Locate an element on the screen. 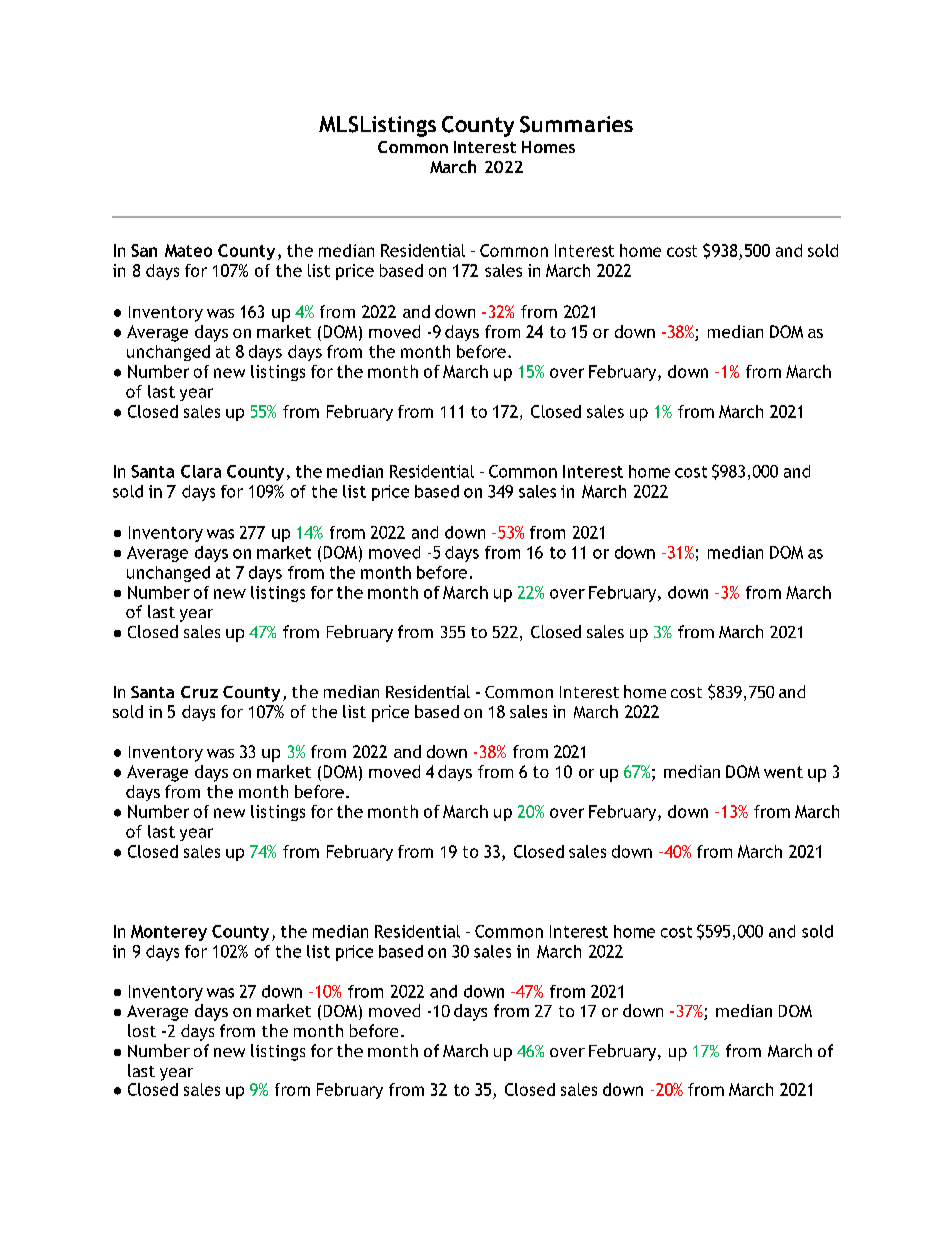  Summaries is located at coordinates (576, 124).
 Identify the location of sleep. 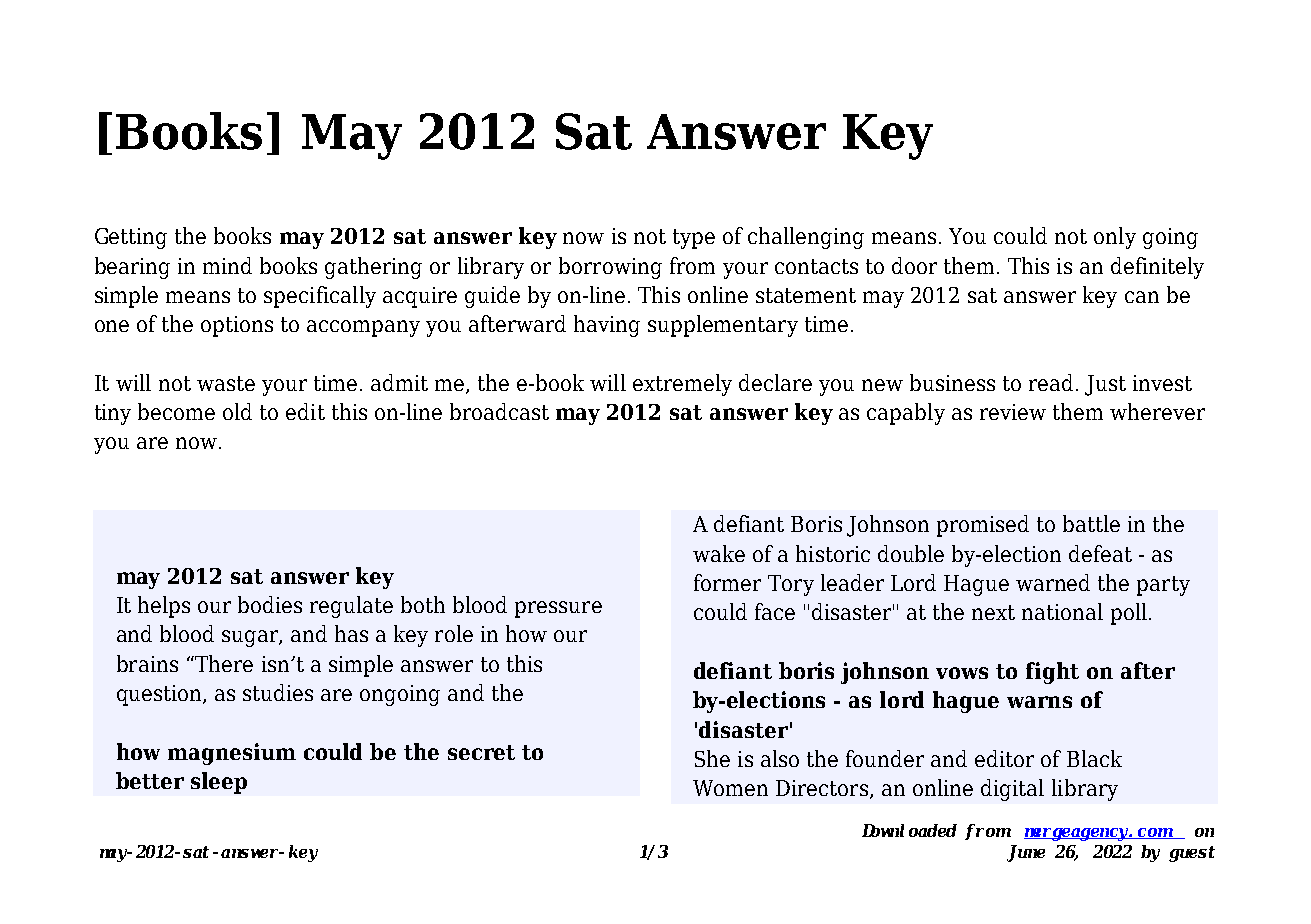
(219, 783).
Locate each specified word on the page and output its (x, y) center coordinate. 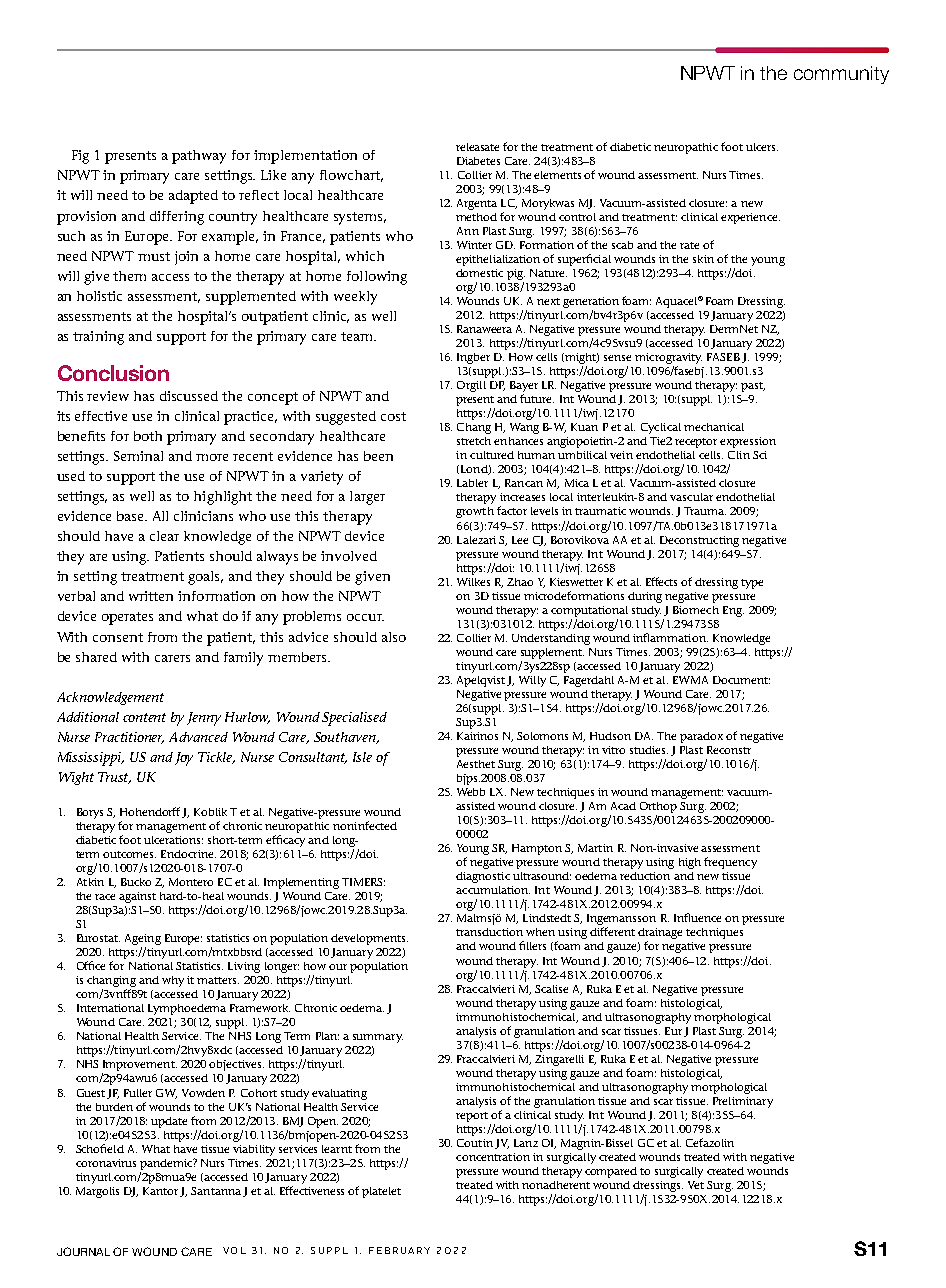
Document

★ ★ ★

EXERCISE PROMPT: Reproduce the stretch from the line that contains "Identify the location of sleep." through the end of the lines, renaming "page" to "screen" and leaving everything else unchanged. Omit the pictures from the answer.

EXPECTED ANSWER:
 Identify the location of sleep. 
(219, 783).
Locate each specified word on the screen and output its (x, y) center coordinate. 
Document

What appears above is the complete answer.